Si avez la chance d’être à New-York, n’hésitez pas à faire un tour du côté de l’International Center of Photography, dans Midtown. A l’affiche en ce moment, et jusqu’en septembre 2012, une exposition du célèbre Weegee, intitulée « Murder is my business ». Des cadavres, des policiers, des badauds… Bienvenue dans l’univers de Weegee, photographe du New-York populaire et scabreux!

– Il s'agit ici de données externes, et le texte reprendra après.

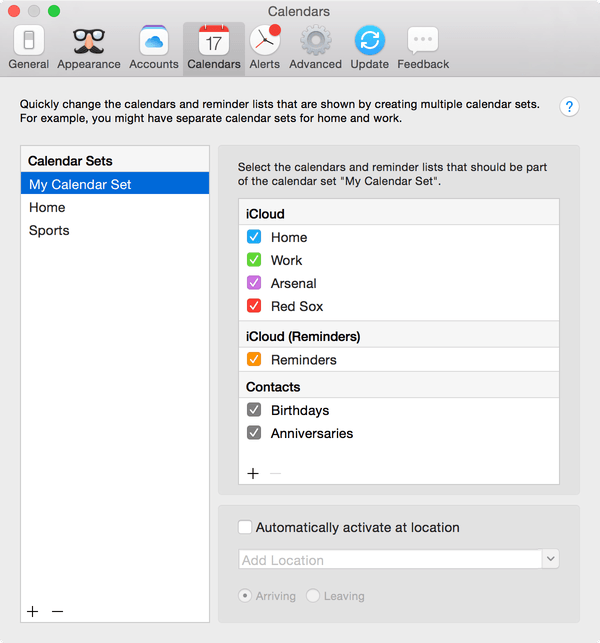Open the Feedback speech bubble icon
This screenshot has width=600, height=643.
click(x=423, y=48)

La première salle nous met tout de suite dans l’ambiance en présentant une reconstitution fidèle du studio du photographe, avec d’authentiques objets lui ayant appartenu (appareils photos, chapeau, coupures de presse…). Sont aussi exposés plusieurs clichés de Weegee se mettant en scène en détective et une série sur les procédures judiciaires réalisée pour le magazine LIFE. Cet ensemble donne un aperçu de son caractère intrépide et de sa vie intense de photographe de presse, spécialiste des scènes de crimes et d’accidents, toujours à l’affut du sensationnel. De là, le titre « Murder is my business », citation de Weegee, que l’on pourrait traduire par « le meurtre, c’est mon affaire »  et qui joue sur les différentes signification du mot, le meurtre étant à la fois son monde et ce qui le fait vivre, c’est à dire sa routine et son gagne-pain.

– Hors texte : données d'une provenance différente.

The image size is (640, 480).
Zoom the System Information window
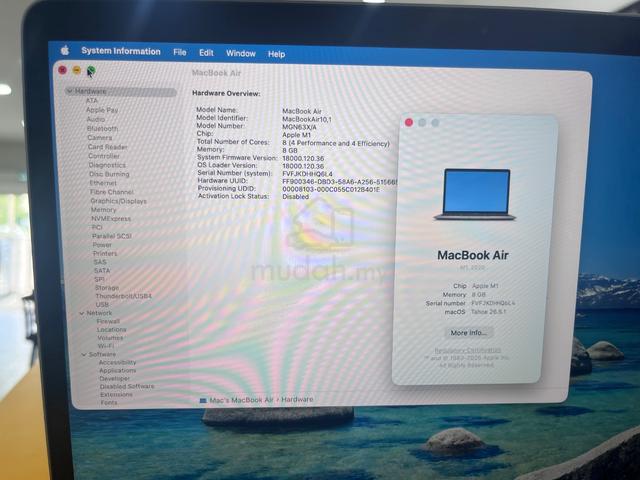click(91, 71)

Son studio-chambre était situé juste à côté du quartier général de la police. Weegee avait pour habitude de passer au QG vers 7h du soir. Si tout était calme et si son coude ne le démangeait pas, signe qu’un événement allait se produire (« That’s not a gag, it really does itch when something is going to happen » Weegee), il rentrait chez lui. A son chevet, une radio était constamment branchée sur la fréquence de la police et une alarme le réveillait si besoin dès qu’il se passait quelque chose. Il se rendait aussitôt sur les lieux encore chauds du crime afin d’être le premier à prendre des clichés et à avoir la fraîcheur des réactions du public. Il avait la réputation d’être souvent là avant la police. Une fois les images prises, il fonçait au QG pour glaner des informations sur l’enquête, avoir des noms, des lieux, des détails, tout ce qui pouvait l’aider à légender au mieux ses photos. Il rentrait ensuite chez lui, développait ses photos dans sa chambre noire et, à la première heure, allait vendre ses tirages à la presse. Les parutions de ses clichés étaient accrochées aux murs du studio comme des trophées.

©Weegee

©Weegee

La seconde salle présente le fruit de ses expéditions : des clichés de cadavres encore fumants abattus dans de sombres histoires de règlements de comptes, braquages, victimes d’accidents de voiture, incendies et autres sordides évènements. Weegee disait des meurtres qu’ils étaient la chose la plus facile à photographier car les sujets ne bougeaient et ne s’énervaient jamais. Mais Weegee n’était pas qu’un simple photographe de tabloids. L’afflux des badauds venant assister au spectacle constituait un sujet aussi important pour lui que le simple fait divers, comme en témoignent de nombreux clichés.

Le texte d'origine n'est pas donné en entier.